By the end of Day 5, I have seen 21 films. Three more days to go!

BLACK OUT
High-energy, smoothly funny, and witty, this crime flick from the Netherlands quickly became one of my favorites from the festival. It’s a dark joy from beginning to end, packed with fun characters and great dialogue. The plot operates like a Rube Goldberg device. The film also gets major bonus points for containing interesting female characters; watch in particular for a scene between two hitwomen, who offhandedly discuss the dearth of good female roles in genre films. It’s likely that I will buy a copy of Black Out somehow, and force it upon everyone I know. You have been warned.

DOM – A RUSSIAN FAMILY
This is undeniably a well-crafted film that I just couldn’t get into for some reason. Dom is mostly a kitchen sink drama set in rural Russia, wherein a long-lost brother, a member of the Russian mob, comes home to a family reunion. The film is beautifully shot and well-acted, but I had a very hard time tracking the dozens of characters. I don’t know if that is the fault of the film or my personal exhaustion, so your mileage may vary. I will grant that whatever the film was doing, it all built up to a humdinger of a climax.

UNIT 7
This is mostly a somewhat decent crime drama that fumbles its use of its most interesting aspects. Unit 7 is set in Seville, Spain, in the five years leading up to the 1992 World Expo. The police have been tasked with clearing out the drug trade by the time the Expo rolls around. That’s a great setting… but the film never uses it. One of the characters is diabetic… but the film never uses it, and flubs how insulin actually works. On top of that, the film never actually comes to a conclusion; instead, it just kind of stops. Outside of these flaws, it’s an okay slice-of-life cop drama about lawmakers gone dirty, but that’s a movie we’ve seen better elsewhere.

CRAVE
This character study, about a lonely crime scene photographer, creeps me right the fuck out. It’s a great character study, often darkly funny, but I can’t quite tell if the film is trying to forgive men for treating women like things that can be possessed. The film lives inside the head of this man, who often fantasizes about taking control of his life in violent ways; I can’t tell (and the character can’t tell) if this is madness or just a normal thing people do. Perhaps I need to digest it more. However, I can say with some certainty that the end credits are the coolest end credits I have seen in recent memory.

OTHER CHAOS

I managed to attend the Fantastic Feud last night, which was a chaotic, fabulous mess, as always. The Feud always pits Team America (five American filmmakers or critics) against Team International (five non-American filmmakers or critics); in a stunning turn of events, Team International won after a dead heat. During all this, comedian Doug Benson (on Team America) was taking bong hits onstage between questions, and actress Barbara Crampton was throwing answers from the audience, and Drafthouse owner Tim League was bribing the entire audience with free beer, and critic Scott Weinberg became the angriest stoner I’ve ever seen. Chaos reigns, indeed.
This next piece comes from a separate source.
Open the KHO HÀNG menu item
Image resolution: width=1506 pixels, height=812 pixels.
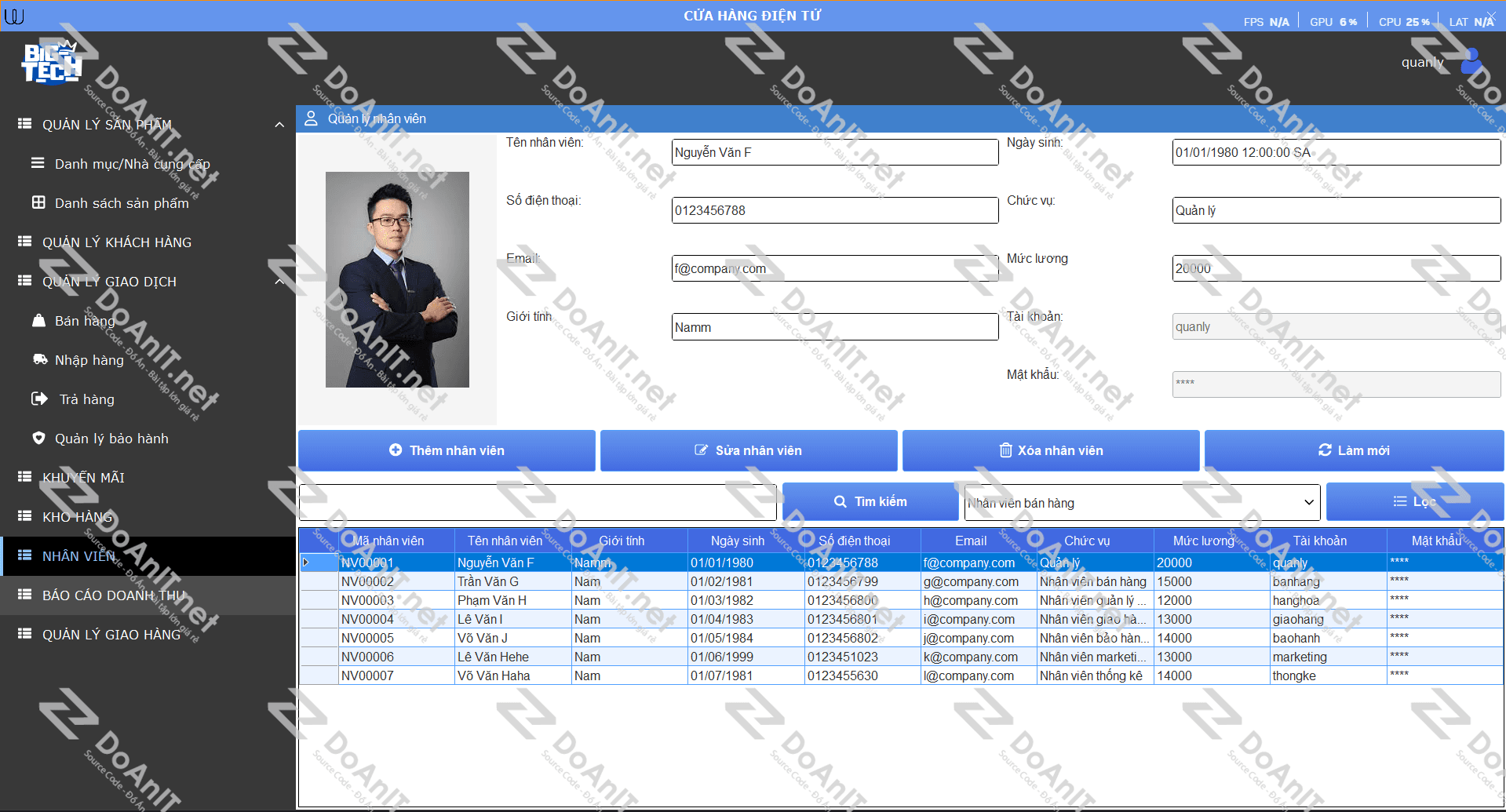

I’ve noticed over the last couple days that I’ve become a magnet for random hugs from drunken, male, foreign filmmakers. On day 4, I was attracting hugs from drunken Argentinians. Yesterday, it was drunken Norwegians and drunken Australians. Now I feel that I have to cozy up to African, Canadian, and Asian filmmakers so I can collect all the continents by the end of the festival.

I took a break during the day yesterday to have a drink at the Highball with Wendy and Jess. I learned that the Highball has glorious onion rings that are the size of donuts.

I was chatting with a well-versed film fan named Cody for about an hour yesterday, and then discovered with some dismay that I was old enough to be his mother. Oy gevalt.